_INSTRUCTIONS FOR THE TASK_
Quote, word for word, the lines in the records below from the line with "pixels, height=928 pixels." to the line with "page-title-wrap: Extensions: Install is", including both of those lines.

_MATERIAL FOR THE TASK_
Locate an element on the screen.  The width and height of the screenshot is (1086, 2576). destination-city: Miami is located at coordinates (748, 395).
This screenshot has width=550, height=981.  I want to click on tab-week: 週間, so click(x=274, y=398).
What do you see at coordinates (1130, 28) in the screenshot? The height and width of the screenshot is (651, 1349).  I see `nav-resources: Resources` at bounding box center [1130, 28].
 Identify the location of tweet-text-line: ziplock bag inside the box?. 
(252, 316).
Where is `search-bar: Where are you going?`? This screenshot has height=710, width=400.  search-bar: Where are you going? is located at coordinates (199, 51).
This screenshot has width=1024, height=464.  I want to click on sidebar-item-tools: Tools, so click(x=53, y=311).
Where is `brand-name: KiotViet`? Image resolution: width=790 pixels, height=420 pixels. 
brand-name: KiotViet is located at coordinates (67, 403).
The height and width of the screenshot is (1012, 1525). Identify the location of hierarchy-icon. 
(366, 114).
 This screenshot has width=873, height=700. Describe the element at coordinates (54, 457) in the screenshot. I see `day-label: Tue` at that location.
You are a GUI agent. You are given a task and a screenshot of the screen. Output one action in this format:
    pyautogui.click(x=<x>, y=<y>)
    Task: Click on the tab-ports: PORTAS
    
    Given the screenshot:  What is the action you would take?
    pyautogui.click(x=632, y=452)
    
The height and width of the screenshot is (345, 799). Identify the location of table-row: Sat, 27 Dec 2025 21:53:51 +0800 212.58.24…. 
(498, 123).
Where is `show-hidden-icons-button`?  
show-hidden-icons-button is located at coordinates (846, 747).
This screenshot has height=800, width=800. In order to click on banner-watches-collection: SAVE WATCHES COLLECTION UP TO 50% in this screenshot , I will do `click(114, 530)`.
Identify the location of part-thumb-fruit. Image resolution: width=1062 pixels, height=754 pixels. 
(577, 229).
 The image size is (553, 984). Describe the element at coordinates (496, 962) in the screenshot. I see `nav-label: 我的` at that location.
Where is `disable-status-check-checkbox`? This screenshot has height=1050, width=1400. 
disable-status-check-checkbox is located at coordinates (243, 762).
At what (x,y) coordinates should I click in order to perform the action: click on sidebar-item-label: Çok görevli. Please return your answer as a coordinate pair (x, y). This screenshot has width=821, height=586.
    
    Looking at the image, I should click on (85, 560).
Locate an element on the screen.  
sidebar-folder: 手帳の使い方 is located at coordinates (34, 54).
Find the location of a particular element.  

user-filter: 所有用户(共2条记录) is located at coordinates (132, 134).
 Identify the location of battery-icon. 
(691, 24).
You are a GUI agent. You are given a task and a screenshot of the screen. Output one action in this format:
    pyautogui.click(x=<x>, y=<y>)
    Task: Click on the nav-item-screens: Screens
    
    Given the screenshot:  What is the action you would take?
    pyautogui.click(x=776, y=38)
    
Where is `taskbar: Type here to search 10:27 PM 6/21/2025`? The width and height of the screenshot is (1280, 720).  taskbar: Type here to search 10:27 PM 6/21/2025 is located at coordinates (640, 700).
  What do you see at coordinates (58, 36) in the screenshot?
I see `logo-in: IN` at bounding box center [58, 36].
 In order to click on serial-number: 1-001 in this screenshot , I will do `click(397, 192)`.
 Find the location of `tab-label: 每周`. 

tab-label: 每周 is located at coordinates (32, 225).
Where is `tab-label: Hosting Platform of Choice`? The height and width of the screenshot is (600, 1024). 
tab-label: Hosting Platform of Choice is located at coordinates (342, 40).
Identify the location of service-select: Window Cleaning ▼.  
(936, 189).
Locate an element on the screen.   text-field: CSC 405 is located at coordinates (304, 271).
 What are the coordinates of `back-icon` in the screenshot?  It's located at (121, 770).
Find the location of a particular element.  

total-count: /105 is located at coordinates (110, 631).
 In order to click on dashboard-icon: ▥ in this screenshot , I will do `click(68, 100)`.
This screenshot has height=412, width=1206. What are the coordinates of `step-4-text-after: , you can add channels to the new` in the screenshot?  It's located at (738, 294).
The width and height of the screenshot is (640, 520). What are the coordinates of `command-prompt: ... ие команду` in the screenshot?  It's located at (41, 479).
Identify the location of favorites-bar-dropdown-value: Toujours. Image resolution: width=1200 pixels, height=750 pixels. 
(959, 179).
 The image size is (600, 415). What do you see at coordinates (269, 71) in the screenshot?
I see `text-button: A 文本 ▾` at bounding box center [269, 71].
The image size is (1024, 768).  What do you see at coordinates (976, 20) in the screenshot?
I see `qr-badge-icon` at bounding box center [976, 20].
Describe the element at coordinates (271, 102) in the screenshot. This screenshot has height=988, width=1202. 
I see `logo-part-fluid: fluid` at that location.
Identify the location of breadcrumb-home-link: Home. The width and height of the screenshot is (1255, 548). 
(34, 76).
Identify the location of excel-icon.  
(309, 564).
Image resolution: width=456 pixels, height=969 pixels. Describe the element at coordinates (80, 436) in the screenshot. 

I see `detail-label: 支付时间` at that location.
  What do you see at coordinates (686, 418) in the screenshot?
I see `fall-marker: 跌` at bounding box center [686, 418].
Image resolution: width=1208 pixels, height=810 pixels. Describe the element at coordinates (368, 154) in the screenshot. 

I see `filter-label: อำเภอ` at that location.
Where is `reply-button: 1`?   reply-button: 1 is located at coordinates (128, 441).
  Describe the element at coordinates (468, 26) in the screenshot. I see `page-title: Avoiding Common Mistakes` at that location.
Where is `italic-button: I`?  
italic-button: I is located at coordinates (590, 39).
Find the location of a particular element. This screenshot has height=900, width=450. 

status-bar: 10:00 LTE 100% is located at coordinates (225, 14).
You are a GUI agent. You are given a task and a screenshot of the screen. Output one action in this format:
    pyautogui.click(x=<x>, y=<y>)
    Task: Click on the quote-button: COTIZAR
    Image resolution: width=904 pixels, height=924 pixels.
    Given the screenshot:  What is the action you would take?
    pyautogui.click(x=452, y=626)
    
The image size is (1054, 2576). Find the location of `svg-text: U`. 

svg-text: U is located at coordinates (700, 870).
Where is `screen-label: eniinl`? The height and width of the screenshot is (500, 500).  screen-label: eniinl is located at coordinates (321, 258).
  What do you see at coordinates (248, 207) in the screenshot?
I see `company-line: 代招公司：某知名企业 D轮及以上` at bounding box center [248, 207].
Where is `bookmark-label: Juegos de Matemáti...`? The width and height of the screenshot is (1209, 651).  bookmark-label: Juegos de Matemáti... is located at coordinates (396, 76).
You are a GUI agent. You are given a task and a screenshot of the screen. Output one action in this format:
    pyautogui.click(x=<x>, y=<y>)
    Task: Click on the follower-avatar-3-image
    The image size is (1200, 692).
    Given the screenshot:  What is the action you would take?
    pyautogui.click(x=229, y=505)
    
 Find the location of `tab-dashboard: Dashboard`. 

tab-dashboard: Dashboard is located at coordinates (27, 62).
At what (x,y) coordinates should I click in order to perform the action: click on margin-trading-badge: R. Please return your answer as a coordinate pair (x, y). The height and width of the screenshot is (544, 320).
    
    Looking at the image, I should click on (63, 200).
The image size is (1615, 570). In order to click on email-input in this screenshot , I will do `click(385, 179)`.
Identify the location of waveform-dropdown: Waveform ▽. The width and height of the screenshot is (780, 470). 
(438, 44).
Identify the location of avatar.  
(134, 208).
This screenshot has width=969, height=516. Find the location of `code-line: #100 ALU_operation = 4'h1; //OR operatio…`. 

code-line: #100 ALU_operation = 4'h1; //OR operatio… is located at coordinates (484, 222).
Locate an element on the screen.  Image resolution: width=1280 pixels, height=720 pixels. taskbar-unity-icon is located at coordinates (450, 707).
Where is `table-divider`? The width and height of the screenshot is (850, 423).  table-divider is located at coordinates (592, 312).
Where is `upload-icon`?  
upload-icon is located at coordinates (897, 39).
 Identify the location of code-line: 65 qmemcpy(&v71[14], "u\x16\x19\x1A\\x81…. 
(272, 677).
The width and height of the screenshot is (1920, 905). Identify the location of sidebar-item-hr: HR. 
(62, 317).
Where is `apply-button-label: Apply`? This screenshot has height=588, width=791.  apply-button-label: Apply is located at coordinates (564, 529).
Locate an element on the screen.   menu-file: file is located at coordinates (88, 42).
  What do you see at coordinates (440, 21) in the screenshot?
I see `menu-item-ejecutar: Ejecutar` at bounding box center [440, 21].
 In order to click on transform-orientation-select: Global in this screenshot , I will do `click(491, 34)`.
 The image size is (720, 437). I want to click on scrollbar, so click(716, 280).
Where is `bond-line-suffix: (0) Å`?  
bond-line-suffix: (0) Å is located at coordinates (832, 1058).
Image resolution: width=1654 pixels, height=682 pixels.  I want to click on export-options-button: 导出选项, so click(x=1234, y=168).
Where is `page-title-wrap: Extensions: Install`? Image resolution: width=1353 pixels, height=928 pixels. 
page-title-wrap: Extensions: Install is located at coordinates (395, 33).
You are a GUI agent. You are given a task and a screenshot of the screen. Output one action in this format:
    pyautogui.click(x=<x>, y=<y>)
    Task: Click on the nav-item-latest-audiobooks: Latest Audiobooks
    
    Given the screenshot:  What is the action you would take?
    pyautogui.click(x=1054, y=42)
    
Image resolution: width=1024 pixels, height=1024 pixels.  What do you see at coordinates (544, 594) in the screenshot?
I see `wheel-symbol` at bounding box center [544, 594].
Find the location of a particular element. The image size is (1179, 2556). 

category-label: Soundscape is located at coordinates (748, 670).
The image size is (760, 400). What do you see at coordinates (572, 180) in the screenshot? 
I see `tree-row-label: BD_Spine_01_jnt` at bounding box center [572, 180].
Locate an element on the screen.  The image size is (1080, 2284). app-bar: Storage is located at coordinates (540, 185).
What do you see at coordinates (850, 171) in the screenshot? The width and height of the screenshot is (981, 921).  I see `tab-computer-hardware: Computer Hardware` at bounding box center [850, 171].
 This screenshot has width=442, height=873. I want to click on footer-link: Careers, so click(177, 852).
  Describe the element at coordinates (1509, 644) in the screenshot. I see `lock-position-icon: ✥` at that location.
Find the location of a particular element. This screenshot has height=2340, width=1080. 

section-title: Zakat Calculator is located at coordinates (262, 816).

_WORKED SOLUTION_
Where is `page-title-wrap: Extensions: Install`? Image resolution: width=1353 pixels, height=928 pixels. 
page-title-wrap: Extensions: Install is located at coordinates (395, 33).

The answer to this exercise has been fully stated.